Repentance and Fractured Societies
September 9, 2013
On Saturday 7th September – Shabbat Shuvah the sabbath between Rosh Hashanah and Yom Kippur – we welcomed the Reverend Jude Bullock from St Anne’s Church in Chingford Hatch to our Shabbat service to talk about the Christian view of repentance. As he spoke, I wished that I had taken notes in order to capture the breadth of his thoughts and the way that he developed his ideas on the meaning of repentance. This note, pulled together afterwards and from memory, can only try to capture some of what he said – it will probably also fail to fully to reflect or justify all that he had to say.
Reverend Bullock started his talk by making it clear that Christianity was in fact a number of Christianity’s and he could only speak from his own very liberal viewpoint of Christianity – not for all the viewpoints within the Christian faith. His emerging theses was that all humans are individuals within wider societies – our earliest memories are formed once we have the words to identify and name things. Language is something we learn from our families and families are in fact a form of society. Our understanding develops within an ever expanding societal framework – family, friends, neighbours, and other societal associations including nation-states, which define our place within the world. Our understanding of what is good or bad, morality and ethics are developed within the shared viewpoint of the societies that we grow up within.
In this context, therefore, repentance has to be more than simply admitting our sins (or mistakes) whether just to ourselves or to others, and more than just seeking someway to make amends with others. We need to accept that individual’s make mistakes but often do so in the context of society, and if mistakes are made then society fractures. Therefore, to make amends it is necessary to take actions that heal the fractures in society.
Science is making great progress at solving problems – Reverend Bullock looked forward to the day that all cancers are curable, or nuclear fusion removes the need to rely on fossil fuels if not in his lifetime then certainly within that of his children – but no matter what progress was being made by science the major fractures in society remain; we are no nearer to finding a solution to world poverty or ending wars. Society – scientist, politicians, theologians, etc – have to come together to solve these issues.

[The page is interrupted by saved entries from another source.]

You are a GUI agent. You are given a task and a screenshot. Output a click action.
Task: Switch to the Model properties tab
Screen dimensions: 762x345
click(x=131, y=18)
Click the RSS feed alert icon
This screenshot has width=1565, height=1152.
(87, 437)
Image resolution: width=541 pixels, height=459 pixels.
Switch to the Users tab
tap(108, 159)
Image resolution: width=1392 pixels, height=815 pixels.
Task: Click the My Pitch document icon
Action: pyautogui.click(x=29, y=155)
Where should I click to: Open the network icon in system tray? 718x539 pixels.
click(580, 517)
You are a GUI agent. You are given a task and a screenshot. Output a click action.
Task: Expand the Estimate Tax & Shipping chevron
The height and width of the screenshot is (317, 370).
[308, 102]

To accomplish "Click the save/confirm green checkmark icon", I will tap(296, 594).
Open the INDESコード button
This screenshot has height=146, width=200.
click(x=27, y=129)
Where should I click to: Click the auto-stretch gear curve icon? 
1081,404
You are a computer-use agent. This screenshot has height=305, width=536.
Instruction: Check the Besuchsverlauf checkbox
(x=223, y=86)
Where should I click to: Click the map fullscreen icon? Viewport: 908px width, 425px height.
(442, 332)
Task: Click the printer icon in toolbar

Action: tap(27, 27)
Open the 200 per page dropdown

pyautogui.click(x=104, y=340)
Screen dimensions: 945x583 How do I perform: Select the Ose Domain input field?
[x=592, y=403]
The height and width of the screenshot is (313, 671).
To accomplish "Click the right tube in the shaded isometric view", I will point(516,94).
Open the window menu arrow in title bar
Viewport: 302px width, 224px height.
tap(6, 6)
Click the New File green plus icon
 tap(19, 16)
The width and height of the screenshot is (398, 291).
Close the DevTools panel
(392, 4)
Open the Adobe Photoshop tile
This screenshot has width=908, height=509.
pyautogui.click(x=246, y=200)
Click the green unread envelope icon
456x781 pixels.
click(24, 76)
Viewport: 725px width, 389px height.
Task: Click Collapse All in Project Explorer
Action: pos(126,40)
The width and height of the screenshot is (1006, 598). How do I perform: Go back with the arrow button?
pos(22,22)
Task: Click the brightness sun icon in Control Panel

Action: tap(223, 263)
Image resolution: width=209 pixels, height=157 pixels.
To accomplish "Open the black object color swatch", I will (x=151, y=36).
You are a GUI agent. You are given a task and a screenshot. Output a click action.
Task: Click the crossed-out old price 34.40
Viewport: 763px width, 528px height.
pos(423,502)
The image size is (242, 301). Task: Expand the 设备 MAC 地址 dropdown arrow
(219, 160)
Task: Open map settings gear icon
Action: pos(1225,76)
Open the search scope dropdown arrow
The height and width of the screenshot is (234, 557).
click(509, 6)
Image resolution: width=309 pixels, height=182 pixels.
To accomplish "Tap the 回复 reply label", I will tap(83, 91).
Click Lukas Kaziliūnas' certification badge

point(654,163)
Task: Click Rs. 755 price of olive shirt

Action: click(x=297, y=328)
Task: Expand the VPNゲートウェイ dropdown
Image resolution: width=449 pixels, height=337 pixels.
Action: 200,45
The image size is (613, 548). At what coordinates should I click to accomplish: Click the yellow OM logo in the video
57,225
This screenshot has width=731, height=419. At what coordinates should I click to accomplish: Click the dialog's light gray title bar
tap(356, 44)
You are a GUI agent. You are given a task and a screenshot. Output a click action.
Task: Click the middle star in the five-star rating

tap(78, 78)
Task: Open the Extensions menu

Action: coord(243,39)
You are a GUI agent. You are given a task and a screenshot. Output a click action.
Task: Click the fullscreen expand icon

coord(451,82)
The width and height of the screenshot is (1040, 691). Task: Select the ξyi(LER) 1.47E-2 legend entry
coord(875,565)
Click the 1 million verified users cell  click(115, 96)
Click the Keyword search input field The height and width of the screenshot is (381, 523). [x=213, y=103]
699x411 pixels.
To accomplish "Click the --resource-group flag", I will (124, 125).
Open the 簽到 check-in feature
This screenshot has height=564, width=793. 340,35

However, first we have to remember that each of us is a member of the society that is humankind and, in doing so, come to realise that repentance – the act of reviewing our actions, feeling contrition, and making amends – will only succeed when we work together to repair the fractures.
It was noted that in the latest crisis facing the world – the situation in Syria – the calls by some for military action against the Assad regime fails to address the fact that dropping bombs from far away has never solved similar crises. The increasing use of drones (or remote controlled weapons) operated in dark rooms thousands of miles away – as if it were some of sort of video game played on an electronic gaming console – dehumanises the act of war. Those who make the order to attack and those who carry-out the orders will not see the victims or the effect that their actions have on the people under attack. And yet, it was noted that faith-based leaders have been silent on the issue – where are the voices of religious leaders speaking out against military action?
Could it be that the fractures are so wide and so embedded that even those of faith within our society have lost hope? And yet faith based communities, it was argued, have an advantage because by definition faith means believing and religion is the believe in a divine plan – a hope for a better future. It is also the religious who will find the need to seek repentance and it is therefore the role of those with faith – whatever their faith – to mend the fractures through repentance.